Another good opportunity to watch the International Space Station fly over Maryland occurs Thursday. With clear skies in the forecast and the spacecraft expected to be particularly bright, it could be a very good show.
Look for the spacecraft to appear over the southwest horizon at 7:35 p.m., rising about three-quarters of the way up the sky as it moves to the northeast. It will appear as a light brighter than a star but appearing much more distant than a plane, moving swiftly and steadily across the sky.
The ISS will "set" at about 7:41 p.m. in the east-northeast sky.
The ISS is expected to be brighter than the brightest star and almost as bright as some planets appear in the night sky.

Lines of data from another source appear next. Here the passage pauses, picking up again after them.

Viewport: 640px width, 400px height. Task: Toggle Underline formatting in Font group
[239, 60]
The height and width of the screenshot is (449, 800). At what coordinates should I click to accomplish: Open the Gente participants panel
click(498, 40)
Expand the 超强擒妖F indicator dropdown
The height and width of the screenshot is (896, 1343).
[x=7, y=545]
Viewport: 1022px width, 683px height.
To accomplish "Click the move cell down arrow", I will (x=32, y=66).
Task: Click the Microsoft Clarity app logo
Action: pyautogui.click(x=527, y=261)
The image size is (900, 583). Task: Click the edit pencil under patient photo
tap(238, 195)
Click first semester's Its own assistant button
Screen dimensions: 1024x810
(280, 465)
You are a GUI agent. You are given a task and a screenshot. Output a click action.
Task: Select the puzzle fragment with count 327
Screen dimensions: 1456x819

The typical "magnitude" of the ISS is -2 on an ancient Greek scale of celestial brightness, compared with -1.44 for Sirius, the brightest star, and -4.4 for Venus (the lower the value, the brighter the object, according to Heavens-Above.com).
Thursday's appearance of the ISS is expected to register a -3.4 magnitude, much brighter than normal. Skies are forecast to be clear throughout the day and night Thursday, so clouds shouldn't obscure the show.
On board are NASA astronauts Sunita Williams and Kevin Ford, three Russian cosmonauts and a Japanese astronaut. Williams, the current mission's commander, frequently posts photos and other updates on Twitter, so follow along.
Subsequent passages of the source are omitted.